It’s been a heck of a week, between holidays and a raging flu, so this installment is a day late. What it lacks in timeliness, it makes up for in drama.
|LaBeouf's film opens with the exact same words. What follows is pretty much a shot-by-shot version of the comic.|
- I can’t help but follow the circus that actor Shia LaBeouf has created by lifting a Daniel Clowes graphic novella for his film HowardCantour.com. It’s one of the most blatant creative thefts I can recall in history, as LaBeouf’s film uses entire monologues verbatim from Clowes’ work. The plot thickened after the actor was discovered to have also copied his apology from Yahoo Answers, and then lifted a subsequent apology directly from Tiger Woods. Now it seems that LaBeouf’s publishing imprint took its about-page info from PictureBox, right down to the same typographical errors. Is there an award for cutting-and-pasting skills?

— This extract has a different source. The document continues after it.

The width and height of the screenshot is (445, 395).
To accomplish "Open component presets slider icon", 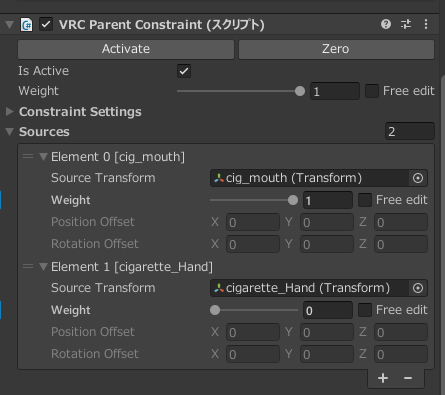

- Three weeks before Nabokov’s Lolita was published, Dorothy Parker had a short story in The New Yorker called, of all things, “Lolita.” The subject? An older man with a teen bride. Nabokov was not pleased.
- A recent study shows that reading novels not only boosts your brain function, but that the effect can last for several days.
- Apparently some folks have become obsessed with spotting the random (and ghostly-looking) appearances of scanner’s hands in Google Books.
- Abe Books’ annual list of their 25 most expensive book sales is always intriguing, but this year’s is particularly interesting: it’s the only one in my recent memory to include a hand-written spell book.
- This week’s pick of the various submissions calls I see is for the third volume of the Southern Haunts anthology, which is seeking occult tales set in the South. See the Facebook page for further guidelines.
Have you bought any expensive books lately? Has Shia LaBeouf stolen anything from you? Tell me more.